My ears pivot to the sound of nearby skyward explosions, and as I turn around and look up, I see...

“Oh, you’ve got to be joking!”

Another damaged and burning sky ship was falling from the ground, this time headed straight for the town. Already I could hear the townzebras panicking outside as it made it’s slower than usual descent, it’s balloon still partially inflated and slowing the fall, but evidently with no ability to steer.

I bolt back to the hatch below deck and begin shouting down to her. “Hit the deck!”


The blast wave sends me flying through the air for a moment, and when I do land back on the deck in a heap, the deck itself sways violently along with the rest of the ship, just as jostled by the impact as I was. Scrambling back upright, I see a plume of fire billowing from the coast, very near to where we were. The ship had just barely missed the town.

But it’s not long before I notice the sounds of zebras fighting, along with the grunts of creatures I can only assume are those invading foreigners. Managing to reach the railing, I confirm the sight with my own eyes: a large number of those strange creatures were coming from the ruined sky ship, still in good fighting condition and working their way into the town.
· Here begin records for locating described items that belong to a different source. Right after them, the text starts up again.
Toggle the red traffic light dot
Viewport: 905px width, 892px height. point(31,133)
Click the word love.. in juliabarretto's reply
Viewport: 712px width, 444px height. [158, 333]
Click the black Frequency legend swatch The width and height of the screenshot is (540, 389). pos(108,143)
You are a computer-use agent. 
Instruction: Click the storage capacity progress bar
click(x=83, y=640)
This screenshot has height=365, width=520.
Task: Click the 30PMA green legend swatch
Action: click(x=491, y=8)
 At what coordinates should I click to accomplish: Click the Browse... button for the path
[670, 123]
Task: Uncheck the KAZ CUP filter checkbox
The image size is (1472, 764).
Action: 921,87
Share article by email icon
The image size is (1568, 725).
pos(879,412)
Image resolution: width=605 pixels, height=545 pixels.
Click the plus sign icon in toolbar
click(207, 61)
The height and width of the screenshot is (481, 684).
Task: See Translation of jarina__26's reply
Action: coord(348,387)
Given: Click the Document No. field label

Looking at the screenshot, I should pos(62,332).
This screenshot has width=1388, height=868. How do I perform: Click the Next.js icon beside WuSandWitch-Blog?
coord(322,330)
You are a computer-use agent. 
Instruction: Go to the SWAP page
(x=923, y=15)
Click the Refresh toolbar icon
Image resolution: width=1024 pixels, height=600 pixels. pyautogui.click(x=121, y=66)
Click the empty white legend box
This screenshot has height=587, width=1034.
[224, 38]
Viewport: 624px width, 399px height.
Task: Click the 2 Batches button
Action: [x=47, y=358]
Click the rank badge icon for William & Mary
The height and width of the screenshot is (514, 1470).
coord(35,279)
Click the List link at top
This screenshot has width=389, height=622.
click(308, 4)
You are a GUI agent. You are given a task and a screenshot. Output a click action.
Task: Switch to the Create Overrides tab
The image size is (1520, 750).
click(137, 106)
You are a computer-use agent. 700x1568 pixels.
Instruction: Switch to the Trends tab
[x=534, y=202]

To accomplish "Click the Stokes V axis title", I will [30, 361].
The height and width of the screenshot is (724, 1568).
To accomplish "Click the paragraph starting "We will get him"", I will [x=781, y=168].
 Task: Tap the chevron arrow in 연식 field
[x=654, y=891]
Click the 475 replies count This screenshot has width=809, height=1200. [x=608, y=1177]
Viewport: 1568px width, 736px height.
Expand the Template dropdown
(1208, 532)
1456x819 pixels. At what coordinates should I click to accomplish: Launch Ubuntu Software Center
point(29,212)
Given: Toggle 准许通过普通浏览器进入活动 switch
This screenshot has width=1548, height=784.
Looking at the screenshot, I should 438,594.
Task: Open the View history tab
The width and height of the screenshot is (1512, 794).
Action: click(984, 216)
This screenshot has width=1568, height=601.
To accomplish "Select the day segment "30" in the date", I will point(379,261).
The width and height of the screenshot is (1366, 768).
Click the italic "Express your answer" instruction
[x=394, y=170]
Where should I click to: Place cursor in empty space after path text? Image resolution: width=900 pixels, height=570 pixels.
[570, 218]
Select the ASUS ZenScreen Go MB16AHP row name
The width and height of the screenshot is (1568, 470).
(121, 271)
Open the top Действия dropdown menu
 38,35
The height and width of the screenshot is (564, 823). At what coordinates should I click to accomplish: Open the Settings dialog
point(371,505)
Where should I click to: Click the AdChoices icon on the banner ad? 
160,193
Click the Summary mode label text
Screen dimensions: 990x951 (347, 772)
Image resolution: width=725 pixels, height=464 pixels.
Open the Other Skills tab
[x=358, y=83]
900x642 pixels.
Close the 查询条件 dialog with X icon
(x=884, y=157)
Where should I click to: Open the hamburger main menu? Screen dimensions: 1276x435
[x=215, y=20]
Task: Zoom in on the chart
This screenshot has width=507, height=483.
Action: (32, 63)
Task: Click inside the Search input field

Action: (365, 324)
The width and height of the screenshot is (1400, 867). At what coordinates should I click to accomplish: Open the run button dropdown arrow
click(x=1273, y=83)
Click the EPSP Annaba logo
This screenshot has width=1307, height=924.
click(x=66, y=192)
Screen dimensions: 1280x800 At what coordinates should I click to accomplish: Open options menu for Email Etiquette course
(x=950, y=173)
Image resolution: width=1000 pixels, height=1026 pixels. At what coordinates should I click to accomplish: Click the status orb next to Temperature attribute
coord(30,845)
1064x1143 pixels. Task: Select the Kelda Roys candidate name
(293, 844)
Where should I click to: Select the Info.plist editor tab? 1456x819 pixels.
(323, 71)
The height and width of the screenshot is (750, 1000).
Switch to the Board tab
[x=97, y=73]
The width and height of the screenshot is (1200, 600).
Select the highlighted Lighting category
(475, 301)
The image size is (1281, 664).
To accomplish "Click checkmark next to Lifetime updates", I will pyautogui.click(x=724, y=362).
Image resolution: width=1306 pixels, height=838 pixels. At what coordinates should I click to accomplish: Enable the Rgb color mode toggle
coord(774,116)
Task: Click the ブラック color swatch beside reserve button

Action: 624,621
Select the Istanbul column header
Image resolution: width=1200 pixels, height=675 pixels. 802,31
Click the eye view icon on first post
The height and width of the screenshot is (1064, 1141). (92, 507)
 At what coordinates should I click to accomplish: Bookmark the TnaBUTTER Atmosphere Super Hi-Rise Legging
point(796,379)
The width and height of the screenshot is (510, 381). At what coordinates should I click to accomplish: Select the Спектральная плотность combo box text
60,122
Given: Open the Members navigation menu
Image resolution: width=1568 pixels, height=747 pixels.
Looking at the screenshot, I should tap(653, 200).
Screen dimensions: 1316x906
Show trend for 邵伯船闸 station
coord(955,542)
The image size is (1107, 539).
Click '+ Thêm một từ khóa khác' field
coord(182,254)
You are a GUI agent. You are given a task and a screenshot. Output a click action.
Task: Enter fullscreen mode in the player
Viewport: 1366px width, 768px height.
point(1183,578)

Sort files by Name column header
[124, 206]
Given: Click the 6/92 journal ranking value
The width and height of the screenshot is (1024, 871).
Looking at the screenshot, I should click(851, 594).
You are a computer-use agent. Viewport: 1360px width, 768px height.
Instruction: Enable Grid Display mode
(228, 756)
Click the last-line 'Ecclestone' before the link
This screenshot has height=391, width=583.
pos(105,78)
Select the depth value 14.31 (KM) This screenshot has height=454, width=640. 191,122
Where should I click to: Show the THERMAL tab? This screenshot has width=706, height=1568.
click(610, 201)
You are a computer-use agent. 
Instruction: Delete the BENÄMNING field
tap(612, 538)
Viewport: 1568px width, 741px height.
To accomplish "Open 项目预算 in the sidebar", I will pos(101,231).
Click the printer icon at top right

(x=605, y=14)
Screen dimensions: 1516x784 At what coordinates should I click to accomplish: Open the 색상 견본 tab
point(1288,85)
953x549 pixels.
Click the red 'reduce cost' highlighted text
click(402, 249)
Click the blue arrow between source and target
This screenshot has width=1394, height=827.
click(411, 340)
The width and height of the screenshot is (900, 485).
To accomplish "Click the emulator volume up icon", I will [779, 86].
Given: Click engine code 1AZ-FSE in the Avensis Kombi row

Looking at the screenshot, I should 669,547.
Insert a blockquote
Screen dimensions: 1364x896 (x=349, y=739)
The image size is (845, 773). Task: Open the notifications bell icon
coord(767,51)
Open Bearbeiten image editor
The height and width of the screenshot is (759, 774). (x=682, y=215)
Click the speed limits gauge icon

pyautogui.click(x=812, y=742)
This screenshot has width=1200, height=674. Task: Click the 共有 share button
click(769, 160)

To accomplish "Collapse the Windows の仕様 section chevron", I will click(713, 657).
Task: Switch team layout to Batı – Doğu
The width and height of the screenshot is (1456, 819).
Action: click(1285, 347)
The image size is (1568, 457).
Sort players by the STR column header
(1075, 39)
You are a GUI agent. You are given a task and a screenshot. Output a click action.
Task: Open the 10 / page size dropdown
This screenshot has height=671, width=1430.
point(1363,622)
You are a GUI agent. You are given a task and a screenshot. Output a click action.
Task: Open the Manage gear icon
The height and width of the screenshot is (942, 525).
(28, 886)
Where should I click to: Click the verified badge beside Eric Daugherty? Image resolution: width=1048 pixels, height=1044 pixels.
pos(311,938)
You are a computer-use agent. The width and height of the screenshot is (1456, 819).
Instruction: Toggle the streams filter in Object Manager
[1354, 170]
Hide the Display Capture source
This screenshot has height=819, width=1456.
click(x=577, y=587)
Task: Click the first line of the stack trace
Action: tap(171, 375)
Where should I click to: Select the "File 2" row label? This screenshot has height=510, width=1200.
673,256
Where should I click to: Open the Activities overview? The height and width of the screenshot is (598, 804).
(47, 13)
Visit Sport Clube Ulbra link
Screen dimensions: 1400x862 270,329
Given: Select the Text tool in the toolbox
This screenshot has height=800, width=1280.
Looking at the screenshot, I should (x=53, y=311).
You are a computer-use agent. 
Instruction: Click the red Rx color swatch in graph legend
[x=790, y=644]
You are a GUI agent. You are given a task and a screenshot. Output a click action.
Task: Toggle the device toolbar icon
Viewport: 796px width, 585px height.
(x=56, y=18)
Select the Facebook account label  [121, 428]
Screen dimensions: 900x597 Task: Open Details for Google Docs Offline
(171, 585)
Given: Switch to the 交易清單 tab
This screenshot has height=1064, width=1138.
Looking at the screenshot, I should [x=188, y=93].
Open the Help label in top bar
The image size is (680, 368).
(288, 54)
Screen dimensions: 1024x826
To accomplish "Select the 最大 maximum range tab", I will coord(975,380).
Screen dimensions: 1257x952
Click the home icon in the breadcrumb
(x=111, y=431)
“Holy shit!” I hear Cinder call out from below deck. “Dude, are you all right?”

“I’m fine,” I shout back. “Get us started, now!

“On it!”

I scramble my way back to the captain’s nest to double-check that the blast hadn’t thrown anything off. By some small miracle, everything seemed to still be in order, and already I could see the steam pressure gauge begin to crawl upwards. Pulling a utility blade from my pack, I run back out onto the deck and begin slicing some of the ropes that bound us to what remained of the wooden docks. There, I see the path the creatures were taking.

They had the same idea as us. They were heading for the trawlers as well, no doubt to continue fleeing by sea.

“Oh, for the love of...!”

I don’t get a chance to finish cutting the ropes. Grappling hooks of that same dark metal are thrown up and onto the deck, far too many for me to cut. All I can think to do is head back below deck to warn Cinder of this development, and I rush back down through the hatch to do just that, seeing her without her coat or pack on and working hard at breathing fire onto the increasingly glowing-hot steam boiler.

“Those creatures are boarding the ships!” I call out.

She pauses to breathe normally before addressing me. “What do you mean, boarding?”

“As in, grappling hooks!”

We both hear the thumping of their feet up above on deck. My mind races and my eyes dart all around, trying to think of a solution to this new and completely unexpected problem. But my eyes stop on Cinder, who adopted a thoughtful expression with a matching hum.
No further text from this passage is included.